# PASSAGE TO READ
· · ·
The Sims: Superstar Review

Superstar adds lots of interesting and challenging new stuff that should keep any fan of The Sims busy for some time.

Maxis' unusual strategy game The Sims, which lets you control the lives of little computer people, rocketed to the top of the sales charts when it was released in 2000, and its subsequent expansion packs have done the same. And just like the others, the latest expansion, The Sims: Superstar, doesn't change the basics of the original game, or fix any of the inherent issues (it actually adds a few stability problems), but it does add enough new content to make it worthwhile. And Superstar has the added distinction of being the first truly challenging expansion pack for The Sims.

This talented singer draws a crowd.
This talented singer draws a crowd.

As its title suggests, The Sims: Superstar capitalizes on the new trend of fame-related TV shows, most obviously American Idol. The expansion lets you take your sims out of the house and off to work in a brand-new career track: the path to fame, as a fashion model, an actor, or a musician. Though these new jobs represent the first time The Sims players have ever been able to follow their sims to work, they also collectively represent the toughest challenge the series has ever offered.

In order to successfully become a superstar, your sims will need to fulfill a surprisingly stringent series of requirements, including improving personal skills (such as body, charisma, and creativity), increasing their new fame skill, and increasing their star power by making lots of famous friends. As your sims gain more fame, they'll have to deal with scandalous tabloid reports (which cost a great deal of money to buy up before they hit the presses), as well as the possibility of being stalked by an obsessed fan if they don't maintain a good relationship with the public. Fulfilling all these requirements can be exceptionally time-consuming, especially since, as always, you'll also have to carefully monitor your sims' current moods and needs (or "motives"). As always, if you let your sims become too hungry, tired, or lonely, they'll become depressed and uncooperative, which can make the already difficult task of increasing your sims' fame even tougher.

This difficulty is offset somewhat by some of Superstar's new features and objects. For starters, Superstar lets you hire a butler at a rate of a whopping 500 simoleons per day. The butler can not only keep visitors away from the house and cook sumptuous meals on demand, but he can also independently hire maids and repairmen as needed to clean and service the house. Superstar also lets you purchase extremely pricey recreational items, such as a personal scuba tank and a free-fall chamber that can be used to help fill your sims' fun motive quickly. However, when you're running your sims in and out of recording studios, photo shoots, and fashion runways, you'll still be hard-pressed to maintain your social connections and advance your career, since your sims' motives will constantly be running out in the new studio town area, where they pursue their careers. It's too bad, because at the very top levels of your sims' careers, you'll be able to star in appropriately over-the-top fashion shows, movies, and music videos.

You can hire a butler and let him worry about cooking and cleaning.
You can hire a butler and let him worry about cooking and cleaning.

Superstar also adds a number of new objects for use in decorating your sims' houses and open lots. Like some of the previous expansion packs, Superstar lets you modify or completely clear out the new lot area, studio town, and add whichever items, shops, and amenities you wish. The expansion also features a number of new gestures and dialogue options--your sims can beg other celebrities for their autographs, stage publicity stunts for paparazzi, and perform in movies, soap operas, recording studios, or karaoke bars.
· · ·
Reproduce word for word the stretch of the Superstar review that begins at the words "The Sims: Superstar Review" and stops after "for The Sims.".

# ITEMS
· · ·
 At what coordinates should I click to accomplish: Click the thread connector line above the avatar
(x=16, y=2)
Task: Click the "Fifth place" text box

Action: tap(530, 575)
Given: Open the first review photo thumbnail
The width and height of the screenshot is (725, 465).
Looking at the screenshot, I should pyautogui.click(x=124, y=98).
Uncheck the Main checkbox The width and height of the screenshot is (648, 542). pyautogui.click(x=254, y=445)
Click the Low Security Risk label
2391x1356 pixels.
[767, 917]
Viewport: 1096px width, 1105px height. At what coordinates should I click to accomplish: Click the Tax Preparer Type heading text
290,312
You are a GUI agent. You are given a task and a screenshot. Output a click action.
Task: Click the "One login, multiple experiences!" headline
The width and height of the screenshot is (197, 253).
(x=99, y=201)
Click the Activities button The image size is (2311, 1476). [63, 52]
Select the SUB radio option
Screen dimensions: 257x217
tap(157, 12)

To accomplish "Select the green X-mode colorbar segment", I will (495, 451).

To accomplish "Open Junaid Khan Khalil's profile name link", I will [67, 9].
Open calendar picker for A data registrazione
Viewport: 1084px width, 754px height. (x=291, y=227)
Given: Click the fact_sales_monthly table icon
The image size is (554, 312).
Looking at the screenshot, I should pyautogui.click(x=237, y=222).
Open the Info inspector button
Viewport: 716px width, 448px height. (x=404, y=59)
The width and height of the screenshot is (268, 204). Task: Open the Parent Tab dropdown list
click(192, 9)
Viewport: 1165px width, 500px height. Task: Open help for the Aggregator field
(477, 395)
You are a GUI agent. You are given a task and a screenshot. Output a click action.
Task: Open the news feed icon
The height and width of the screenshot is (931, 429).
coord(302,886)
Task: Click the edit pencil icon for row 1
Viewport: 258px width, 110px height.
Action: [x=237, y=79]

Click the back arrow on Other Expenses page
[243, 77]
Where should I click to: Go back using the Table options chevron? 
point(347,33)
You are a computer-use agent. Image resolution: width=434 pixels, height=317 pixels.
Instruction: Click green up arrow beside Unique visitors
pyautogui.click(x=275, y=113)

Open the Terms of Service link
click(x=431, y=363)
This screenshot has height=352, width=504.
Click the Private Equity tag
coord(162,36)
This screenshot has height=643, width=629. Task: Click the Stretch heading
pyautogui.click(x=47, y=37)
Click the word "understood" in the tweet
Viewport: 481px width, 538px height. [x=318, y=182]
· · ·
# RESULT OF THIS TASK
The Sims: Superstar Review

Superstar adds lots of interesting and challenging new stuff that should keep any fan of The Sims busy for some time.

Maxis' unusual strategy game The Sims, which lets you control the lives of little computer people, rocketed to the top of the sales charts when it was released in 2000, and its subsequent expansion packs have done the same. And just like the others, the latest expansion, The Sims: Superstar, doesn't change the basics of the original game, or fix any of the inherent issues (it actually adds a few stability problems), but it does add enough new content to make it worthwhile. And Superstar has the added distinction of being the first truly challenging expansion pack for The Sims.